検索の論文紹介:Google Search by Voice: A case study

タイトル Google Search by Voice: A case study
発行年 2010年
URL https://static.googleusercontent.com/media/research.google.com/ja//pubs/archive/36340.pdf キーワード:音声検索、Google検索

Googleの音声検索は長年の努力と技術の結晶である。音声検索を実現させるためGoogleは長年このプロジェクトに投資してきた。
はじめに2007年にGOOG-411を開発した。これは電話ベースの自動音声ガイダンスのようなものである。IVR(Interactive Voice Response,自動音声応答装置)を用いて、ローカルな位置情報の検索のシステムを構築した。
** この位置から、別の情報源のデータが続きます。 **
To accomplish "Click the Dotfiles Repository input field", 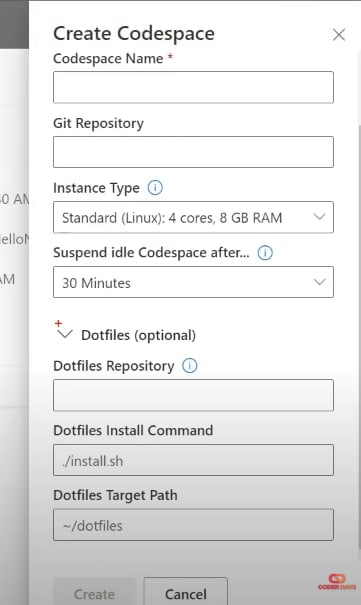I will [193, 395].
翌年の2008年にGoogle Maps for Mobile(GMM)に音声インターフェースを導入した。これには2つの大きな進歩があった。1つは音声検索の出力結果を視覚的に表現できるようになったこと、もう1つは検索にかかる時間が大幅に軽減されたことだ。従来のIVRでは単一の音声出力結果だったが、GMMは複数の出力結果を視覚的に表現することを実現した。次に2008年11月にiPhoneGoogle Mobile App(GMA)を導入し、モバイルウェブ検索における音声検索のユーザビリティをより深く考える必要がでてきた。ここで少し技術の話に移ろう。
Googleの音声検索の目標は、音声検索クエリを認識することだ。それを実現するためには、様々な技術が必要となる。技術を用いて音声検索システムを構築するが、そのシステムを評価するための指標が次の5つである。WEP(Word Error Rate,単語の誤り率)、WebScore(クエリの意味品質)、PPL(Perplexity,クエリ内の単語数)、OOV(out of vocabulary,未知の単語)、 Latency(待ち時間)である。論文には記載されてるが、どのような音声モデルを用いたかや実験方法などはここでは省略する。音声検索システムには音声クエリを正規化することも欠かせない。コンテキストを認識するために音声クエリに時間・日付・URL・位置情報の注釈をつけたり、日本語や中国語の場合はその言語ならではセグメンテーションを行う必要がある。話し言語に基づいて言語モデルを構築するのが理想であり、そのために大量のデータ(論文では2,300億以上の単語で訓練したと記載されてある)を用い、実験を繰り返して音声モデルを改良している。また、言語のロケールを考える必要もある。論文では、2008年からアメリカ、イギリス、オーストラリアのそれぞれ3カ国で10kのクエリをサンプリングしていくつかの実験を行い、ロケールごとの違いについてのPPLやOOVを計測している。
Google検索を音声で行うことのユーザーインターフェースはまだ未知の部分が多く、検討する部分がたくさんある。例えば、音声検索をはじめるためのマイクボタンをどこに設置するか・片手で音声検索するユーザにとってのベストとは?・音声が終了したと認識するための沈黙とは・ジェスチャーベースの音声トリガー・いま話している最中と表示するための音声表示などである。
次に、検索するときに音声で検索するか、テキストベースで検索するかを計測し、加えてその検索キーワードをカテゴリに分類したの実験を行ったところ特定のカテゴリで顕著な結果が現れた。飲食や地元情報に関するカテゴリは音声での検索が多く、アダルトやインターネットカテゴリに関してはテキストベースでの検索が多かった。これは、音声検索が一般的に公共の場で行われることが多く、アダルトやインターネットカテゴリなどは機密性が高いコンテンツであるためプライバシーを守りたいためかもしれない。また、違う実験では音声で検索するか、テキストベースで検索するかのクエリ特性に違いがあることがわかった。音声の検索のほうが「位置情報を含む」「"WH"を含む質問(whyやwhatなど)」「1単語だけ」といった特性をもつクエリが多く、逆にテキストベースで検索する方は「URLのみ」のクエリが多いことがわかった。また、テキストベースの検索より音声検索のほうが1,2単語のクエリが頻繁に使われていて、5単語以上のクエリは稀であることがわかった。
最後に、モバイルデバイスの登場と強力なインフラによる高速なアクセスが音声検索の進化を可能にした。音声による入力はウェブにまったく新しい風をふきこむことだろう。